:: GOAL OF THE EXERCISE ::
Every record is to be returned as written, with no omissions.

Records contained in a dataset

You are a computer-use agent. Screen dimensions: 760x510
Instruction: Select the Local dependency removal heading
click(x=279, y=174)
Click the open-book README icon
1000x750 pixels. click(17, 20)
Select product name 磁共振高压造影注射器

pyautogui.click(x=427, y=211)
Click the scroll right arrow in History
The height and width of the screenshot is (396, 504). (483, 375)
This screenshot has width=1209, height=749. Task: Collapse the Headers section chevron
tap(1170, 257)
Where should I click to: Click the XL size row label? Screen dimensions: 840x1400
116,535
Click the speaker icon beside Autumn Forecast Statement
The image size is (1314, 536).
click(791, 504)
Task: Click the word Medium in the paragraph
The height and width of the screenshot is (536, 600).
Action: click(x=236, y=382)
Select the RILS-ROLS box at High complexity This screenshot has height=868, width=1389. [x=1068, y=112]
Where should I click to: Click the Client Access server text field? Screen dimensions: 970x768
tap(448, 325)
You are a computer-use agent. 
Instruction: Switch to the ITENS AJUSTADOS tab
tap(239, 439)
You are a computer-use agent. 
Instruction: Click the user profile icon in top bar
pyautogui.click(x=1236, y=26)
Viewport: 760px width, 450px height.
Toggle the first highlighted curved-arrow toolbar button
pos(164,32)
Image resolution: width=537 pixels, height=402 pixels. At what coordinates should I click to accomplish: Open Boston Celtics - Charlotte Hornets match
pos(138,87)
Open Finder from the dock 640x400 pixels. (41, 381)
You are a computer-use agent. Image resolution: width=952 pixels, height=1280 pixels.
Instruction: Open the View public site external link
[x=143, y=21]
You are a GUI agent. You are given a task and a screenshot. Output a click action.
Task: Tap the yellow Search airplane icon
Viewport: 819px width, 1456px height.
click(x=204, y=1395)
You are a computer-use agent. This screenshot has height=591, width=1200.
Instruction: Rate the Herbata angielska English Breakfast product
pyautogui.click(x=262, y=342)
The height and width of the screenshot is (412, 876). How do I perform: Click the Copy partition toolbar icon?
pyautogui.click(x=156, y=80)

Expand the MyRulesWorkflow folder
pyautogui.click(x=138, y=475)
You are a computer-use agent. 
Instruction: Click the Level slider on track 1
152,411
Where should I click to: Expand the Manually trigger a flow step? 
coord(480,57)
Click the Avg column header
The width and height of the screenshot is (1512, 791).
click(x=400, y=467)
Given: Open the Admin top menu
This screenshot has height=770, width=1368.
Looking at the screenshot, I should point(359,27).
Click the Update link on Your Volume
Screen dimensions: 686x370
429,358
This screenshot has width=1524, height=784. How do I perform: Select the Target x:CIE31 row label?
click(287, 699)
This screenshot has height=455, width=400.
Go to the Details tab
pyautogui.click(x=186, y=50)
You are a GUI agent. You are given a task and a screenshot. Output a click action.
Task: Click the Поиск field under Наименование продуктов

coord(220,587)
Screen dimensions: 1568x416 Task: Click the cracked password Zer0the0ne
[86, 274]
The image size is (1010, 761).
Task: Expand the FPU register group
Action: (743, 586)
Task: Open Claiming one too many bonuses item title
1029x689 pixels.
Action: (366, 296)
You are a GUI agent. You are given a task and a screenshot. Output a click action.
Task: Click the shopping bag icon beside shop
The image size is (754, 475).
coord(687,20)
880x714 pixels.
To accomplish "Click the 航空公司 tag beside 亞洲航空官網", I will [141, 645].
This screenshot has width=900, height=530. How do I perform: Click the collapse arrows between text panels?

:: OUTPUT ::
You are a computer-use agent. Screen dimensions: 760x510
Instruction: Select the Local dependency removal heading
click(x=279, y=174)
Click the open-book README icon
1000x750 pixels. click(17, 20)
Select product name 磁共振高压造影注射器

pyautogui.click(x=427, y=211)
Click the scroll right arrow in History
The height and width of the screenshot is (396, 504). (483, 375)
This screenshot has width=1209, height=749. Task: Collapse the Headers section chevron
tap(1170, 257)
Where should I click to: Click the XL size row label? Screen dimensions: 840x1400
116,535
Click the speaker icon beside Autumn Forecast Statement
The image size is (1314, 536).
click(791, 504)
Task: Click the word Medium in the paragraph
The height and width of the screenshot is (536, 600).
Action: click(x=236, y=382)
Select the RILS-ROLS box at High complexity This screenshot has height=868, width=1389. [x=1068, y=112]
Where should I click to: Click the Client Access server text field? Screen dimensions: 970x768
tap(448, 325)
You are a computer-use agent. 
Instruction: Switch to the ITENS AJUSTADOS tab
tap(239, 439)
You are a computer-use agent. 
Instruction: Click the user profile icon in top bar
pyautogui.click(x=1236, y=26)
Viewport: 760px width, 450px height.
Toggle the first highlighted curved-arrow toolbar button
pos(164,32)
Image resolution: width=537 pixels, height=402 pixels. At what coordinates should I click to accomplish: Open Boston Celtics - Charlotte Hornets match
pos(138,87)
Open Finder from the dock 640x400 pixels. (41, 381)
You are a computer-use agent. Image resolution: width=952 pixels, height=1280 pixels.
Instruction: Open the View public site external link
[x=143, y=21]
You are a GUI agent. You are given a task and a screenshot. Output a click action.
Task: Tap the yellow Search airplane icon
Viewport: 819px width, 1456px height.
click(x=204, y=1395)
You are a computer-use agent. This screenshot has height=591, width=1200.
Instruction: Rate the Herbata angielska English Breakfast product
pyautogui.click(x=262, y=342)
The height and width of the screenshot is (412, 876). How do I perform: Click the Copy partition toolbar icon?
pyautogui.click(x=156, y=80)

Expand the MyRulesWorkflow folder
pyautogui.click(x=138, y=475)
You are a computer-use agent. 
Instruction: Click the Level slider on track 1
152,411
Where should I click to: Expand the Manually trigger a flow step? 
coord(480,57)
Click the Avg column header
The width and height of the screenshot is (1512, 791).
click(x=400, y=467)
Given: Open the Admin top menu
This screenshot has height=770, width=1368.
Looking at the screenshot, I should point(359,27).
Click the Update link on Your Volume
Screen dimensions: 686x370
429,358
This screenshot has width=1524, height=784. How do I perform: Select the Target x:CIE31 row label?
click(287, 699)
This screenshot has height=455, width=400.
Go to the Details tab
pyautogui.click(x=186, y=50)
You are a GUI agent. You are given a task and a screenshot. Output a click action.
Task: Click the Поиск field under Наименование продуктов

coord(220,587)
Screen dimensions: 1568x416 Task: Click the cracked password Zer0the0ne
[86, 274]
The image size is (1010, 761).
Task: Expand the FPU register group
Action: (743, 586)
Task: Open Claiming one too many bonuses item title
1029x689 pixels.
Action: (366, 296)
You are a GUI agent. You are given a task and a screenshot. Output a click action.
Task: Click the shopping bag icon beside shop
The image size is (754, 475).
coord(687,20)
880x714 pixels.
To accomplish "Click the 航空公司 tag beside 亞洲航空官網", I will [141, 645].
This screenshot has width=900, height=530. How do I perform: Click the collapse arrows between text panels?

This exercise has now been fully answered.